TASK OBJECTIVE:
Copy each line of the records that contains the word "checkbox".

LISTED ENTRIES:
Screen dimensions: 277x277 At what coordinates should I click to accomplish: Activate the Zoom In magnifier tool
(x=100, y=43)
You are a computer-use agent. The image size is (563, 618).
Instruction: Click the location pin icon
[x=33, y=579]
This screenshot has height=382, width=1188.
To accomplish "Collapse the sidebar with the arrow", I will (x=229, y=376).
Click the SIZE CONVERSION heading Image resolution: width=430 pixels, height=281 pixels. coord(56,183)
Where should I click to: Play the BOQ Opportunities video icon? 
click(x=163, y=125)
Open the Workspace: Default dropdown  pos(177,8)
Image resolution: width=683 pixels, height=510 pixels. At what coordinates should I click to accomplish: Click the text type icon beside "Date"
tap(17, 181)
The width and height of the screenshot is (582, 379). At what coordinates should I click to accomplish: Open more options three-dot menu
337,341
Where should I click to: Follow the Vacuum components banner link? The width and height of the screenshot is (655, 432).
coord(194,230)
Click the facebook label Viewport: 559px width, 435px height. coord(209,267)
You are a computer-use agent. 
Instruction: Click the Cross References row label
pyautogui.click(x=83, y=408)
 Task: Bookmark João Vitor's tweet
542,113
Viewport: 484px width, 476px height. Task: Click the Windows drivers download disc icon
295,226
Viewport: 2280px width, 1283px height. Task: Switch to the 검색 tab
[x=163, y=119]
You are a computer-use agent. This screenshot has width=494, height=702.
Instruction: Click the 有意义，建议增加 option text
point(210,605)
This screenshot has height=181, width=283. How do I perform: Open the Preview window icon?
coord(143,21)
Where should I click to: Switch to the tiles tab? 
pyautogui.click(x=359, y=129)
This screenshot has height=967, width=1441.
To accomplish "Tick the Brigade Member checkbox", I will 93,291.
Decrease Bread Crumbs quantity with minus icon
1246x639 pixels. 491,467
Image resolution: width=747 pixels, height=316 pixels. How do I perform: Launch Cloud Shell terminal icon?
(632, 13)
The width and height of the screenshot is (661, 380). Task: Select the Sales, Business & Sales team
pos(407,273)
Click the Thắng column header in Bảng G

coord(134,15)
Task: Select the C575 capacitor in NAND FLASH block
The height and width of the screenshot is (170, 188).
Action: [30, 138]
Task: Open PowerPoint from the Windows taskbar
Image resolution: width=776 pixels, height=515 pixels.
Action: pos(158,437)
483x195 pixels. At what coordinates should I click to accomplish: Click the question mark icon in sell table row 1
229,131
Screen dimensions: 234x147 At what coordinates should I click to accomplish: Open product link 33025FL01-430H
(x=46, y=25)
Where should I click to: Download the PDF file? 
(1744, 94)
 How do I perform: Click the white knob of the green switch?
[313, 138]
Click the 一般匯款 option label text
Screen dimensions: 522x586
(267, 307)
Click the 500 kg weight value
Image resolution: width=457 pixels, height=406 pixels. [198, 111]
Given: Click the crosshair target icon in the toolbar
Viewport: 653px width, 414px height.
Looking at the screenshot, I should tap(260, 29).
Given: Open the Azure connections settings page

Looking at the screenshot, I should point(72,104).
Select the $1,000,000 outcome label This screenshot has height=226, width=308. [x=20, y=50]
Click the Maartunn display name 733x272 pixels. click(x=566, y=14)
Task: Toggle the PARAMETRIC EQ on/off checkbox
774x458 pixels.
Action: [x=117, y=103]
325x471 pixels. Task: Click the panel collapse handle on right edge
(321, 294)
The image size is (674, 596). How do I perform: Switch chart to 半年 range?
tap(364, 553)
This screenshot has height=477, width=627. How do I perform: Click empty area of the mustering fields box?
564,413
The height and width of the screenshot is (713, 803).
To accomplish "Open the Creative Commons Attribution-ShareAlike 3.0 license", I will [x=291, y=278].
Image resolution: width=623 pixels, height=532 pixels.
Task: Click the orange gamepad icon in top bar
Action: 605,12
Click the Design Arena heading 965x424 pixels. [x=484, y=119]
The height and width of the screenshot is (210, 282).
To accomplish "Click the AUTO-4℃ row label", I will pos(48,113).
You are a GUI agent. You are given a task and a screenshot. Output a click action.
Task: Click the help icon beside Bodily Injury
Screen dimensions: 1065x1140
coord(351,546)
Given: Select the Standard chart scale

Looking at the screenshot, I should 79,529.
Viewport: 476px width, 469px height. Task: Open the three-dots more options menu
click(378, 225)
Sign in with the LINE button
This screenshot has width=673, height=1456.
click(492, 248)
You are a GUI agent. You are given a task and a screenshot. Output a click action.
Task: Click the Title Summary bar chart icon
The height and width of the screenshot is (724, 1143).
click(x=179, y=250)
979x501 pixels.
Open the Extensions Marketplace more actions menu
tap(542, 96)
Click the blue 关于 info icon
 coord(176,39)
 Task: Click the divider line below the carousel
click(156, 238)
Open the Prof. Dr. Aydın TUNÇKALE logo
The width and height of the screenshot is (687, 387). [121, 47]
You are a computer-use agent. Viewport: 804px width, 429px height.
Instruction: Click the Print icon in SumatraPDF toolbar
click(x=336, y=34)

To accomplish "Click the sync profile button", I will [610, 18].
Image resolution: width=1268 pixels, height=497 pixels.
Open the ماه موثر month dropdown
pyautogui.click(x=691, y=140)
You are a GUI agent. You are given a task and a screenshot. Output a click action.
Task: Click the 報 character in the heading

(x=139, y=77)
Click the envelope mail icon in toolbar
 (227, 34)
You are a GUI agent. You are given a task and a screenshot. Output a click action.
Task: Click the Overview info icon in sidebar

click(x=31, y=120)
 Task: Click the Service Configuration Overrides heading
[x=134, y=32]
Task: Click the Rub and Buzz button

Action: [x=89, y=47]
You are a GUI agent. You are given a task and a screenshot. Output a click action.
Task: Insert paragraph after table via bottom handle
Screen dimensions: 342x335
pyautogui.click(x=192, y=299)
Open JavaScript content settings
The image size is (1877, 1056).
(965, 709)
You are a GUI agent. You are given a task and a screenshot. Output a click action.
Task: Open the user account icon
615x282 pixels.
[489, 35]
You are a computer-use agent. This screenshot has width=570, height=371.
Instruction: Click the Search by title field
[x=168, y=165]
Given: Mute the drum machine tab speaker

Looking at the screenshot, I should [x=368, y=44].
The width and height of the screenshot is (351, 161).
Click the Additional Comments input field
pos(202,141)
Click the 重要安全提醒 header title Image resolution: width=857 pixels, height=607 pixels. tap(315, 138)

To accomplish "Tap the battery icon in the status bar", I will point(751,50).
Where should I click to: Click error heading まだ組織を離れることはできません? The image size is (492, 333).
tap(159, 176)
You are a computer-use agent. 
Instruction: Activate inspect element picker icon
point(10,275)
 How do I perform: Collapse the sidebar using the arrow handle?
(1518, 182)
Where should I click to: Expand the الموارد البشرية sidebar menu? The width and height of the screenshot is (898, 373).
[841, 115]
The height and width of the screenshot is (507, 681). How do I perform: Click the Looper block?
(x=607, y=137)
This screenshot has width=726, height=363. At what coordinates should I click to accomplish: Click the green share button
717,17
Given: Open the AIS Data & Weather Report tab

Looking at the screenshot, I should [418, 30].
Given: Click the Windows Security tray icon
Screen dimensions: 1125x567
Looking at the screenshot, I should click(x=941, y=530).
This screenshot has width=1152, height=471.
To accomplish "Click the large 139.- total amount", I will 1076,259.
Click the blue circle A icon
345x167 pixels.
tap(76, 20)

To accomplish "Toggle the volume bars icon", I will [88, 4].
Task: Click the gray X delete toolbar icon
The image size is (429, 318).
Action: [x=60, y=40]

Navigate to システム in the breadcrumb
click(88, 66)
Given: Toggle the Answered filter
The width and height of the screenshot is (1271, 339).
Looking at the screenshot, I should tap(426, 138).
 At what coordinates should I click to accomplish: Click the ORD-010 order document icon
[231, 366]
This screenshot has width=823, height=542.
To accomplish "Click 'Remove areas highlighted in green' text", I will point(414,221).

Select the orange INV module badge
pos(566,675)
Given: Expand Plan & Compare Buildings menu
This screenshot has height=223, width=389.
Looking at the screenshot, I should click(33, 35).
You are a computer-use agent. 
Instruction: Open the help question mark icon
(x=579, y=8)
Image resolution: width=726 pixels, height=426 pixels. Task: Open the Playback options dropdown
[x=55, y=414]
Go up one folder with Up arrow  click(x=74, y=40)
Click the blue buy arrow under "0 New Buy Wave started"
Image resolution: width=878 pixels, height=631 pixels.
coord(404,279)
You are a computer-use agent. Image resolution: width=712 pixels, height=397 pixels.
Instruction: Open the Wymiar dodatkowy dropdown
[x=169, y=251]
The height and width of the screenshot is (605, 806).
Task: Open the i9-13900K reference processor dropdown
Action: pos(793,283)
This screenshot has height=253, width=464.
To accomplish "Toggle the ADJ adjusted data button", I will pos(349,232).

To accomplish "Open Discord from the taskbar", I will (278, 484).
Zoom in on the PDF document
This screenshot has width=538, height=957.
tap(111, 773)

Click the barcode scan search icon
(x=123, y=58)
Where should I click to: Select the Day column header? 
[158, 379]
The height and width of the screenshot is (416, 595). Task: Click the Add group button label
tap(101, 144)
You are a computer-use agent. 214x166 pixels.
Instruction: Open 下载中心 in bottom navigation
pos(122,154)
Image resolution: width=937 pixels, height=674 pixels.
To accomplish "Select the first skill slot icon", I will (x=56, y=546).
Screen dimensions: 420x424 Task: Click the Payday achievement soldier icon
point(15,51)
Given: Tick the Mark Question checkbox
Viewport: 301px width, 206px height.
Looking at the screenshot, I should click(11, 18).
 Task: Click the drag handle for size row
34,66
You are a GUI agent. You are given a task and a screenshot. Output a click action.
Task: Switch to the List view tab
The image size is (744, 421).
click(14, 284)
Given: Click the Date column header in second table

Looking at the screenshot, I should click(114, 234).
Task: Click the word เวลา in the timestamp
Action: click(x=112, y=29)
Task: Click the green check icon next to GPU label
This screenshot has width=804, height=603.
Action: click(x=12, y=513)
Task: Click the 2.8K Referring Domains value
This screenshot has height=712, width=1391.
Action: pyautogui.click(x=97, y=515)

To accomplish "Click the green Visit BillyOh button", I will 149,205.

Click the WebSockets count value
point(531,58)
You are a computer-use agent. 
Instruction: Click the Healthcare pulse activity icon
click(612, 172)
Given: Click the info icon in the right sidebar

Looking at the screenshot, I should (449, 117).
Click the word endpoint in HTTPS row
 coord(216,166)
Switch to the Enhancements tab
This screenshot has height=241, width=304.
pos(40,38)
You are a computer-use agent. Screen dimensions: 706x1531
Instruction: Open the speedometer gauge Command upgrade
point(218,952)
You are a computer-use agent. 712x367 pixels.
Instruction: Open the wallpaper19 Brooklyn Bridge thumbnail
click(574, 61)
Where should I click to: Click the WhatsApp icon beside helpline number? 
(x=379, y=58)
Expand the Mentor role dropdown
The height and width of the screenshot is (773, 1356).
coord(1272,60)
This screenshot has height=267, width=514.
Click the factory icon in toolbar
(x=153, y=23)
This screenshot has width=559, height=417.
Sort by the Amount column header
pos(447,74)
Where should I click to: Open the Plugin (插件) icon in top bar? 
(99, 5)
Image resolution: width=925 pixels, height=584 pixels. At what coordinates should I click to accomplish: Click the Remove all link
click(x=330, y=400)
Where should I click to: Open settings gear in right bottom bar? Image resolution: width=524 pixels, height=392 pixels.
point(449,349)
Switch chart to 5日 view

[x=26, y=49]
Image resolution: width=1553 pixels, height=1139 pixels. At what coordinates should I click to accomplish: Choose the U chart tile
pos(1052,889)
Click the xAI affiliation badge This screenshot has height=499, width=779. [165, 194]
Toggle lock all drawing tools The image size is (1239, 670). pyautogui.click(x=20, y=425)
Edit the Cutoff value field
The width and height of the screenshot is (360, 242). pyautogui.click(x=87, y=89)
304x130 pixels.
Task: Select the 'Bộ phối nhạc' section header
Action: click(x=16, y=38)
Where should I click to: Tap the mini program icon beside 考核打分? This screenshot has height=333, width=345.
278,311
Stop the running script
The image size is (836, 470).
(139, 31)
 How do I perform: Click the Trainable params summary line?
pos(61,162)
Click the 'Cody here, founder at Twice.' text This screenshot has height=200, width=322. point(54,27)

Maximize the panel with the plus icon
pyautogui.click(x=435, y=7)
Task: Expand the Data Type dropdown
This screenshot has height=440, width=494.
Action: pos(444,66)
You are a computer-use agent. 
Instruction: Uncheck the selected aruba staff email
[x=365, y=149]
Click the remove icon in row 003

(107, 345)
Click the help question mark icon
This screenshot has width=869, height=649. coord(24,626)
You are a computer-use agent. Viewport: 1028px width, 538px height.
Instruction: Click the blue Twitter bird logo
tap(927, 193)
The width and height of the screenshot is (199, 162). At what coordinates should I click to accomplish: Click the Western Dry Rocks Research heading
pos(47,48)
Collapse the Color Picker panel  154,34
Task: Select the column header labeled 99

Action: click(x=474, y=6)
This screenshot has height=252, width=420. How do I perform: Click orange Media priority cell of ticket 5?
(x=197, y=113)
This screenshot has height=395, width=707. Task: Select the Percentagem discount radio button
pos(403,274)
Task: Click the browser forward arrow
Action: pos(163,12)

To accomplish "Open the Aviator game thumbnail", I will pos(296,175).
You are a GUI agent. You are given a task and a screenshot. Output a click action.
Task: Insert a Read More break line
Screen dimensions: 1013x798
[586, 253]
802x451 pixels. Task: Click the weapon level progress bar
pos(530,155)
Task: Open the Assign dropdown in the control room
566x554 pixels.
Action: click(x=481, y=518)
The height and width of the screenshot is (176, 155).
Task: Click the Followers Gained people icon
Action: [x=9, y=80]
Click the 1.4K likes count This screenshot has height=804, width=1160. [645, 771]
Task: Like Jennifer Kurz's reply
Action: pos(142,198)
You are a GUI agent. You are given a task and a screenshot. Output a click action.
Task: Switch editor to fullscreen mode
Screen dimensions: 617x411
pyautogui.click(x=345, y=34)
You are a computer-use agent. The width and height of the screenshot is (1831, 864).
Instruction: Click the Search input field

EXPECTED OUTPUT:
To accomplish "Tick the Brigade Member checkbox", I will 93,291.
Task: Toggle the PARAMETRIC EQ on/off checkbox
Given: Tick the Mark Question checkbox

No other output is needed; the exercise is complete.